Layer Responsibilities

Layer Purpose Key Files
CLI Layer Command-line interface and user interaction cogsol_admin.py, commands/*.py
Core Layer Business logic, module loading, state management loader.py, migrations.py, management.py
Agent Layer Agent, tool, and content abstractions agents/__init__.py, tools/__init__.py, content/__init__.py
API Layer Communication with CogSol Cognitive and Content APIs api.py
Migration DB Local state persistence (JSON files) .applied.json, .state.json

Package Structure

cogsol/
├── __init__.py              # Package entry, version info
├── prompts.py               # Prompt loading utilities
│
├── agents/                  # Agent abstractions
│   └── __init__.py          # BaseAgent, genconfigs, optimizations
│
├── tools/                   # Tool abstractions
│   └── __init__.py          # BaseTool, BaseFAQ, BaseRetrievalTool, etc.
│
├── content/                 # Content API abstractions
│   └── __init__.py          # BaseTopic, BaseRetrieval, BaseReferenceFormatter, etc.
│
├── core/                    # Core functionality
│   ├── __init__.py
│   ├── api.py               # CogSolClient for Cognitive & Content API
│   ├── env.py               # Environment variable loading
│   ├── loader.py            # Module introspection and definition collection
│   ├── management.py        # Command dispatcher
│   └── migrations.py        # Migration state management
│
├── db/                      # Migration primitives
│   ├── __init__.py
│   └── migrations.py        # Migration operations (Create, Alter, Delete)
│
├── management/              # Management command infrastructure
│   ├── __init__.py
│   ├── base.py              # BaseCommand class
│   └── commands/            # Individual commands
│       ├── __init__.py
│       ├── chat.py          # Interactive chat command
│       ├── importagent.py   # Import from API command
│       ├── ingest.py        # Document ingestion command
│       ├── makemigrations.py # Generate migrations command
│       ├── migrate.py       # Apply migrations command
│       ├── startagent.py    # Create agent scaffold command
│       ├── startproject.py  # Create project scaffold command
│       ├── starttopic.py    # Create topic scaffold command
│       └── topics.py        # List topics command
│
└── bin/                     # Entry points
    ├── __init__.py
    └── cogsol_admin.py      # Global CLI entry point

Two-Application Design

CogSol uses a two-application architecture that separates agent logic from document management:

your_project/
├── agents/                  # Cognitive API entities
│   ├── tools.py             # Custom tool definitions
│   ├── searches.py          # Retrieval tool definitions
│   ├── migrations/          # Agent/tool migrations
│   └── <agent>/             # Per-agent packages
│       ├── agent.py
│       ├── faqs.py
│       ├── fixed.py
│       ├── lessons.py
│       └── prompts/
│
└── data/                    # Content API entities
    ├── formatters.py        # Reference formatter definitions
    ├── ingestion.py         # Ingestion configuration definitions
    ├── retrievals.py        # Retrieval configuration definitions
    ├── migrations/          # Topic/retrieval migrations
    └── <topic>/             # Per-topic folders (can be nested)
        ├── __init__.py      # Topic definition
        └── metadata.py      # Metadata configurations

Why Two Applications?

Application API Purpose
agents/ Cognitive API AI assistants, tools, FAQs, lessons, fixed responses
data/ Content API Document organization, semantic search, retrievals

This separation:

  • Allows independent versioning of agent logic and document structure
  • Enables different teams to manage agents vs content
  • Provides clear boundaries between AI behavior and knowledge base

Component Deep Dive

1. CLI Entry Points

cogsol-admin (bin/cogsol_admin.py)

The global command-line tool for creating new projects:

def main() -> int:
    return execute_from_command_line(sys.argv)

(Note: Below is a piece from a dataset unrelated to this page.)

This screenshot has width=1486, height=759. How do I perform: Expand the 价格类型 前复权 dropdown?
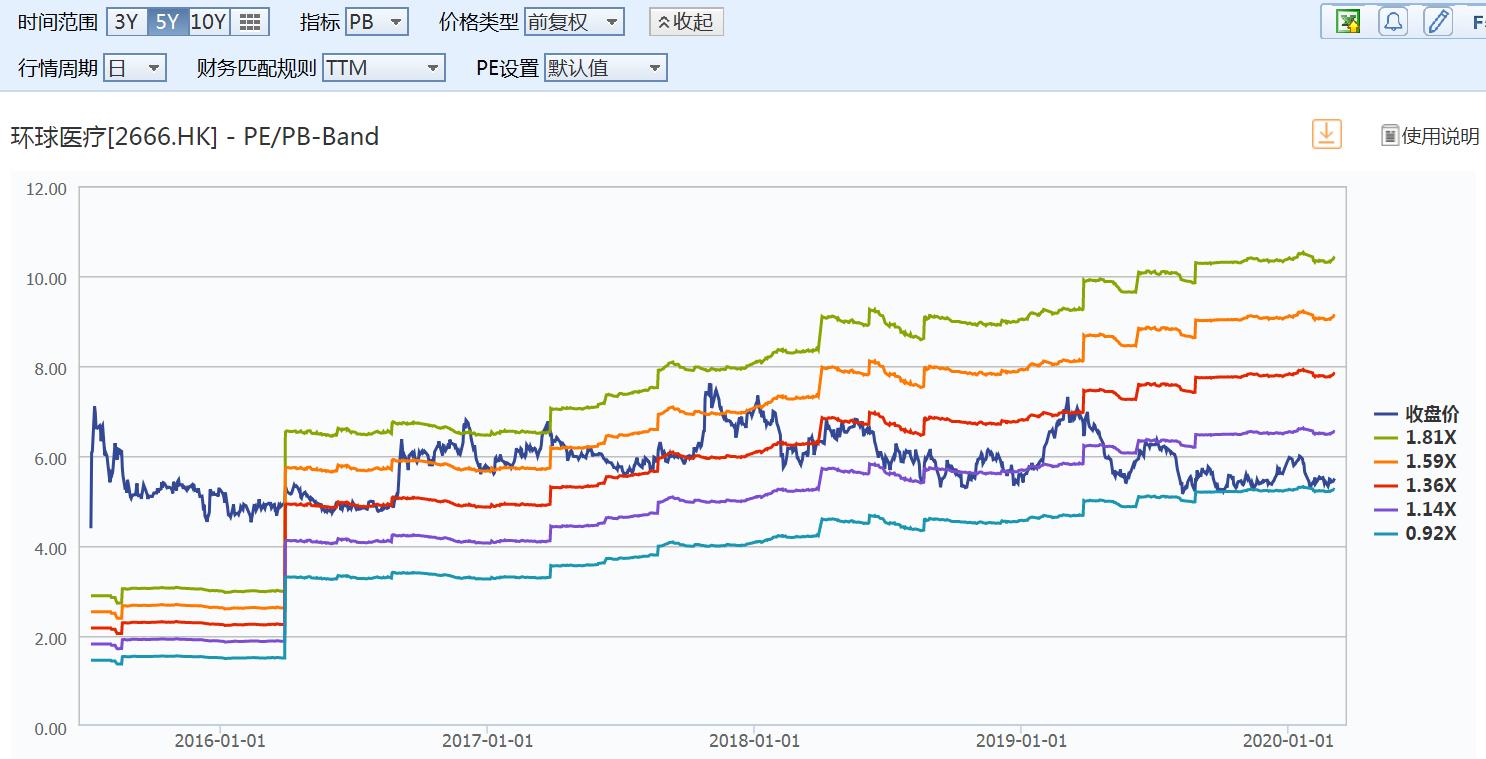tap(574, 21)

This delegates to core/management.py which dispatches to the appropriate command.

manage.py (per-project)

Project-specific CLI that provides project_path context:

def main():
    project_path = Path(__file__).resolve().parent
    execute_from_command_line(sys.argv, project_path=project_path)

2. Command Dispatcher (core/management.py)

Routes commands to their implementations:

def _command_registry() -> dict[str, str]:
    return {
        "startproject": "cogsol.management.commands.startproject",
        "startagent": "cogsol.management.commands.startagent",
        "starttopic": "cogsol.management.commands.starttopic",
        "topics": "cogsol.management.commands.topics",
        "ingest": "cogsol.management.commands.ingest",
        "importagent": "cogsol.management.commands.importagent",
        "makemigrations": "cogsol.management.commands.makemigrations",
        "migrate": "cogsol.management.commands.migrate",
        "chat": "cogsol.management.commands.chat",
    }

def execute_from_command_line(argv=None, project_path=None) -> int:
    # 1. Parse command name from argv
    # 2. Load command module dynamically
    # 3. Instantiate and run command
    # 4. Pass project_path for context

3. Base Command (management/base.py)

All commands inherit from BaseCommand:

class BaseCommand:
    requires_project: bool = True  # Most commands need project context
    help: str = ""
    
    def add_arguments(self, parser: argparse.ArgumentParser) -> None:
        """Add command-specific arguments."""
        pass
    
    def handle(self, project_path: Path | None, **options: Any) -> int:
        """Execute the command. Return 0 for success."""
        raise NotImplementedError

4. Module Loader (core/loader.py)

Responsible for introspecting project code and extracting definitions:

def collect_definitions(project_path: Path, app_name: str = "agents"):
    """
    Import project modules and return structured definitions.
    
    Returns:
        {
            "agents": {
                "AgentClassName": {
                    "fields": {...},
                    "meta": {...}
                }
            },
            "tools": {...},
            "retrieval_tools": {...},
            "faqs": {...},
            "fixed_responses": {...},
            "lessons": {...}
        }
    """

def collect_content_definitions(project_path: Path, app_name: str = "data"):
    """
    Import data/ modules and return structured content definitions.
    
    Returns:
        {
            "topics": {...},
            "formatters": {...},
            "ingestion_configs": {...},
            "retrievals": {...},
            "metadata_configs": {...}
        }
    """

Key functions:

Function Purpose
collect_definitions() Extract agent/tool definitions from agents/
collect_content_definitions() Extract topic/retrieval definitions from data/
collect_classes() Return actual class objects (for runtime use)
collect_content_classes() Return actual content class objects
serialize_value() Convert Python objects to JSON-safe values
_extract_tool_params() Extract tool parameter metadata from signatures
_import_module() Dynamically import project modules

5. Migration System

The migration system tracks changes to agents, tools, topics, and retrievals:

Migration Operations (db/migrations.py)

# Cognitive API operations
class CreateAgent(CreateDefinition):
    """Create a new agent in state."""
    entity = "agents"

class CreateTool(CreateDefinition):
    """Create a new tool in state."""
    entity = "tools"

class CreateRetrievalTool(CreateDefinition):
    """Create a new retrieval tool in state."""
    entity = "retrieval_tools"

# Content API operations
class CreateTopic(CreateDefinition):
    """Create a new topic (node) in state."""
    entity = "topics"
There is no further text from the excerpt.